"""

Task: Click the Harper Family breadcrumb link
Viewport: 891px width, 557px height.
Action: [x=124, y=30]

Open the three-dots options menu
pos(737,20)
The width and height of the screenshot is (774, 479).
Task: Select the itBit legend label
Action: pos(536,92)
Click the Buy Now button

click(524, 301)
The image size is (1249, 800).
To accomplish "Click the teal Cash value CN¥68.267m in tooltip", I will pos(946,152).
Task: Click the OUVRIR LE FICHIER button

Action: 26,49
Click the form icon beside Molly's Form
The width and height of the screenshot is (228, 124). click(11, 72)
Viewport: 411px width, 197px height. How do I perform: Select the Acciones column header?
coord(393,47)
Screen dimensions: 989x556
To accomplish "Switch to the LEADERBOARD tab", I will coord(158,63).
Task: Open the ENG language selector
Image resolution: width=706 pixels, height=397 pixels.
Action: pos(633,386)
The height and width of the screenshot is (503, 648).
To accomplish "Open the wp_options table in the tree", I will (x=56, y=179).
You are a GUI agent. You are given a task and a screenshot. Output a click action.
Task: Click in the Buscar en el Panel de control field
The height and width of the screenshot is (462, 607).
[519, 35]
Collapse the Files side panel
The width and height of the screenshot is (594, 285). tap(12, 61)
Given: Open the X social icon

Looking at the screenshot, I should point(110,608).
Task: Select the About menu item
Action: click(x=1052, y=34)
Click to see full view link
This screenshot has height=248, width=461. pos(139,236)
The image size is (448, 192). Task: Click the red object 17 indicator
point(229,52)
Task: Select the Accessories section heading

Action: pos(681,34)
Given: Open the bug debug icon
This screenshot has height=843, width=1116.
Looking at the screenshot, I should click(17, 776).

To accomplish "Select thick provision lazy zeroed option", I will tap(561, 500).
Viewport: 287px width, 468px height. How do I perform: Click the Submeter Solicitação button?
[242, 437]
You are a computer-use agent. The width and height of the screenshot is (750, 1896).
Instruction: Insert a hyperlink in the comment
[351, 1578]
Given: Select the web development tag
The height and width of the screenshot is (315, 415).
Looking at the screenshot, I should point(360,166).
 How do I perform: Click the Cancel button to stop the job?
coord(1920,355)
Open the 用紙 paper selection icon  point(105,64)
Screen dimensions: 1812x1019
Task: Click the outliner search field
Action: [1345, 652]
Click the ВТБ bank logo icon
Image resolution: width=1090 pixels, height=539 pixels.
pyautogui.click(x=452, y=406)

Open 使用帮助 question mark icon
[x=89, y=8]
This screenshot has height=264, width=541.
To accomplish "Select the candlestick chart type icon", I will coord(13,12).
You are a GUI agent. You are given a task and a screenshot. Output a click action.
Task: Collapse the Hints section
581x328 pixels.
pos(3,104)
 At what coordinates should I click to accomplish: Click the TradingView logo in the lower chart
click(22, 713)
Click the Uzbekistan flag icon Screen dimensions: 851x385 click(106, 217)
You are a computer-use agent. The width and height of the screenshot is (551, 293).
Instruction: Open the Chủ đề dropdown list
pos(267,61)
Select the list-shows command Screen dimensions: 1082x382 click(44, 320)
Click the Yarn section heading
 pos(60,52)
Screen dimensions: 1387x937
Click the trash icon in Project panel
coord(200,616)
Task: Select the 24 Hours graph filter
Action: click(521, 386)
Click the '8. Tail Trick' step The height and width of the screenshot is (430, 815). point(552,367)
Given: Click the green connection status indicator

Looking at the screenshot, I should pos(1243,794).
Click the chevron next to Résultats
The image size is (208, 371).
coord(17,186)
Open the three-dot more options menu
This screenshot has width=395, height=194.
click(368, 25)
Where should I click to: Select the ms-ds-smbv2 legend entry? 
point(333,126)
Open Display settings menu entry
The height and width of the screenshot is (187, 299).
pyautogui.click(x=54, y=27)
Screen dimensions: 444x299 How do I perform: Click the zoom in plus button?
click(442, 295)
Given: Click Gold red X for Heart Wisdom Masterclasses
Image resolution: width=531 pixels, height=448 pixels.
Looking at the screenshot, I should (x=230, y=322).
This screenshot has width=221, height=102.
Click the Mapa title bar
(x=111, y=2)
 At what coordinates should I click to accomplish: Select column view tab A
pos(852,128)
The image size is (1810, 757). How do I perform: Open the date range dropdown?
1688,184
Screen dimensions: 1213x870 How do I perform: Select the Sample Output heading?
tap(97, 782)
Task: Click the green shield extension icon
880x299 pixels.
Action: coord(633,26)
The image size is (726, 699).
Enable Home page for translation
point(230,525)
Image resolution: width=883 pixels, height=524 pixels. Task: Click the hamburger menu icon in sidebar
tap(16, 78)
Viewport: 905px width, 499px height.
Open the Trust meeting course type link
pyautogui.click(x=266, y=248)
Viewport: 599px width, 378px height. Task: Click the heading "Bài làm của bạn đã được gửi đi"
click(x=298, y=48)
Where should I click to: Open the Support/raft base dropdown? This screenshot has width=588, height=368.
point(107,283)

"""

*Aim of the exercise*. How many lines in the rows above contain the string "Instruction"? Case matters; reply with the number alone.

*Response to the task*. 2